Rauch-Kallat stellt sich weiter hinter Mensdorff
Die ehemalige Gesundheitsministerin Rauch-Kallat verteidigte erneut ihre gefloppte Grippeschutzmasken-Aktion. Am Dienstag wird Mensdorff-Pouilly vom U-Ausschuss zum Thema Blaulichtfunk befragt.

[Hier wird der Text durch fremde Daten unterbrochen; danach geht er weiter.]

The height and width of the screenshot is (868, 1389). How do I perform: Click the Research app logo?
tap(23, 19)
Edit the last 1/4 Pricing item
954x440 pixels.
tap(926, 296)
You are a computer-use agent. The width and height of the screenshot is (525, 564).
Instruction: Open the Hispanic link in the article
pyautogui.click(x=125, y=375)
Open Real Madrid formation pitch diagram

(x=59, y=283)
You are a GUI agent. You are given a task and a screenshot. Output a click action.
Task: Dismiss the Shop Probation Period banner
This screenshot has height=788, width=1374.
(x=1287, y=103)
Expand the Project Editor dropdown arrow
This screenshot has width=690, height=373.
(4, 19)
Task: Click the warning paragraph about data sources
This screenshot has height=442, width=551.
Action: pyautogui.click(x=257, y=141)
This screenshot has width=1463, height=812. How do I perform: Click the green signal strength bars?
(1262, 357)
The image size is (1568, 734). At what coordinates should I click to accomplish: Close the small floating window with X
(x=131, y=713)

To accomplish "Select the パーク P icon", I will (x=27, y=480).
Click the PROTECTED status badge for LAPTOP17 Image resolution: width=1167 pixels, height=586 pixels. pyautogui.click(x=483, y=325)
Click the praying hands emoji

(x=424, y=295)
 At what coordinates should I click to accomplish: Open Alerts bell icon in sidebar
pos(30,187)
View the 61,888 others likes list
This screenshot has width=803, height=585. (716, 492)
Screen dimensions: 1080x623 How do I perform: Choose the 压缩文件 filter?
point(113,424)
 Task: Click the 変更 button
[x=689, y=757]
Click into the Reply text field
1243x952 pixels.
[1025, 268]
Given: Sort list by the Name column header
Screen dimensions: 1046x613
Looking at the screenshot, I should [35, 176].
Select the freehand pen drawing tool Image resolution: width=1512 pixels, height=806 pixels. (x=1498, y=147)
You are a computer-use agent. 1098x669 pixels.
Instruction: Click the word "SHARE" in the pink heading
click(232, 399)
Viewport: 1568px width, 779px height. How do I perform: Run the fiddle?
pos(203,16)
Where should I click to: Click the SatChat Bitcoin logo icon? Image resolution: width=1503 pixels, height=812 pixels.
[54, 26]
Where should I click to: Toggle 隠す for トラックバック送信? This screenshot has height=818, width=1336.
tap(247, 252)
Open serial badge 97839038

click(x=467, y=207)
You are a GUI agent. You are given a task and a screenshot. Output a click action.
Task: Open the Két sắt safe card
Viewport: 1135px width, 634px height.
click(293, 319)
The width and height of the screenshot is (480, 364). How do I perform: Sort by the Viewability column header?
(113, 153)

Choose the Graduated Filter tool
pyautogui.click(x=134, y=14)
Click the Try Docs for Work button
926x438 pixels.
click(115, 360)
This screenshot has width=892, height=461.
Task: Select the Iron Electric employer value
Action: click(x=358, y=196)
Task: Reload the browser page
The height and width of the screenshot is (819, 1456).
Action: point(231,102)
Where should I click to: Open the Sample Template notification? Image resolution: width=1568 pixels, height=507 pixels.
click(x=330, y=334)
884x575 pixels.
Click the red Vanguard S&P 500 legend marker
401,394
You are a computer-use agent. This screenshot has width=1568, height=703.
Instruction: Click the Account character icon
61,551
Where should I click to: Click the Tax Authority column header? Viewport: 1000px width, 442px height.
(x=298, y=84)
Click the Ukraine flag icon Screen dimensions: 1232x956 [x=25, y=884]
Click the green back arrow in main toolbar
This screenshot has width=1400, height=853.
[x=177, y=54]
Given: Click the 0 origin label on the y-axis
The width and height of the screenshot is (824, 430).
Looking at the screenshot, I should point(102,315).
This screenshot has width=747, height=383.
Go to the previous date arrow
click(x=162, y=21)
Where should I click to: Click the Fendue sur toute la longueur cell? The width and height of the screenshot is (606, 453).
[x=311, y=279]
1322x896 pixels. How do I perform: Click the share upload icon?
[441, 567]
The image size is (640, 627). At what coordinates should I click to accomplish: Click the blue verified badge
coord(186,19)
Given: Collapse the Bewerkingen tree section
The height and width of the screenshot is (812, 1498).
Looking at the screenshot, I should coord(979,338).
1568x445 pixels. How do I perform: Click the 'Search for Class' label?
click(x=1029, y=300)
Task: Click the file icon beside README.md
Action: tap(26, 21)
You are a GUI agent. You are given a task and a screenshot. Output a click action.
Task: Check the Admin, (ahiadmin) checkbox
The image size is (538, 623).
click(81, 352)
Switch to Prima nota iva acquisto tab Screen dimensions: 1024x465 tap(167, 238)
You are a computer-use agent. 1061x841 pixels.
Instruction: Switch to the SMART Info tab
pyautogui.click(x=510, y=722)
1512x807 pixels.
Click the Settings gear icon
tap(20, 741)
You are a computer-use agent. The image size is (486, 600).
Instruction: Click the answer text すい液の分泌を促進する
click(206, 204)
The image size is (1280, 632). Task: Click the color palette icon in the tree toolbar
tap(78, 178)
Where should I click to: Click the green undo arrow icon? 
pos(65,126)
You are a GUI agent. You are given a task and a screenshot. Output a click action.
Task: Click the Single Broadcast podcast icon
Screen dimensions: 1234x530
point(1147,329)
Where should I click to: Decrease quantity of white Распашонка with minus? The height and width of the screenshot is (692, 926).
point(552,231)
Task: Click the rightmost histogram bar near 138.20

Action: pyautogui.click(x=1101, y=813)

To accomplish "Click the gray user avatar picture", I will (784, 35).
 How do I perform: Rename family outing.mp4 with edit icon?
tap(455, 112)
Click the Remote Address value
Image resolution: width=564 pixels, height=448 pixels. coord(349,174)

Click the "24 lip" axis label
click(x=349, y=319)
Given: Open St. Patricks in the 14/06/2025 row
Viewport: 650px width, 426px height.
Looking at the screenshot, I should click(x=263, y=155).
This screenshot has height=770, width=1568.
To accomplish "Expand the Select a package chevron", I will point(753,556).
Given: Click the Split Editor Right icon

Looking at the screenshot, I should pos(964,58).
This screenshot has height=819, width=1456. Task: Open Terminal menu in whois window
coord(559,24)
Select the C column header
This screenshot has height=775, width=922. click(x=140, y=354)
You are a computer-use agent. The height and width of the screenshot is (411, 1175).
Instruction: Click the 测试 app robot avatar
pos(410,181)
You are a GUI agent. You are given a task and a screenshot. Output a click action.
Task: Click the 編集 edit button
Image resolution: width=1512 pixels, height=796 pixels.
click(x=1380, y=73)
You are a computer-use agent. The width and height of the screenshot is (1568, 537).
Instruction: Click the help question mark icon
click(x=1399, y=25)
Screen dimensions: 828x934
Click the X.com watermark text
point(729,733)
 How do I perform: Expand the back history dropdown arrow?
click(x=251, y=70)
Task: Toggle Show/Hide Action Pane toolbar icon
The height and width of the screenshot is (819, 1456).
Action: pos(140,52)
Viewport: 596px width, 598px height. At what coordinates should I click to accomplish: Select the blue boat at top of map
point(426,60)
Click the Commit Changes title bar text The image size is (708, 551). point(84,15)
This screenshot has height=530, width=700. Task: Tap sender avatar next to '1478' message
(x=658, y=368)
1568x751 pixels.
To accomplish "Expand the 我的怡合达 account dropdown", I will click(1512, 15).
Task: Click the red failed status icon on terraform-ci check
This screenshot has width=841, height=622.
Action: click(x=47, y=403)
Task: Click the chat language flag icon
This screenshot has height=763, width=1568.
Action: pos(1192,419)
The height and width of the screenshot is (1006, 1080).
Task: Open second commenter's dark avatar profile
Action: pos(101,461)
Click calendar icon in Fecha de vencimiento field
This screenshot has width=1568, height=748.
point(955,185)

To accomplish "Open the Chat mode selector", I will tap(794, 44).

Foto © APAMaria Rauch-Kallat mitEhemann Alfons Mensdorff-Pouilly
Die frühere Gesundheitsministerin Maria Rauch-Kallat (V) hat sich und ihren Ehemann Alfons Mensdorff-Pouilly wortreich und emotional verteidigt. Die im Nachrichtenmagazin "profil" aufgeworfenen Vorwürfe hätten eine "ganz bewusst herbeigeführte schiefe Optik wider besseres Wissen" sagte sie in der ORF-"ZiB2" am Montag. Rauch-Kallat verteidigte zudem an sich die einst gefloppte Anschaffung von Grippeschutzmasken in ihrer Zeit als Ministerin.
Es habe nie Verbindungen zwischen dem Gesundheitsministerium und ihrem Mann gegeben, betonte Rauch-Kallat erneut. Weder sie noch das Ministerium habe zudem einen Auftrag an die Firma Draeger erteilt. Die Anschaffung der Masken rechtfertigte sie damit, dass zur Zeit der Vogelgrippe die Vögel "vom Himmel gefallen" seien. "Seien wir froh, dass die Pandemie nicht eingetreten ist", so die Ex-Ministerin, die sich laut eigener Aussage damals auf Marktstudien berufen hat.
Auch den Ruf ihres Mannes verteidigte Rauch-Kallat. Gäbe es einen Verdacht, hätte Mensdorff niemals in England Haftentschädigung zugesprochen bekommen: "Das zahlt ein Land nicht, wenn es nicht ein schlechtes Gewissen hätte." Und weiter: "Aber offensichtlich glauben viele, dass es Freiwild gibt in Österreich. Und dazu gehören offensichtlich Politiker und ehemalige Politiker."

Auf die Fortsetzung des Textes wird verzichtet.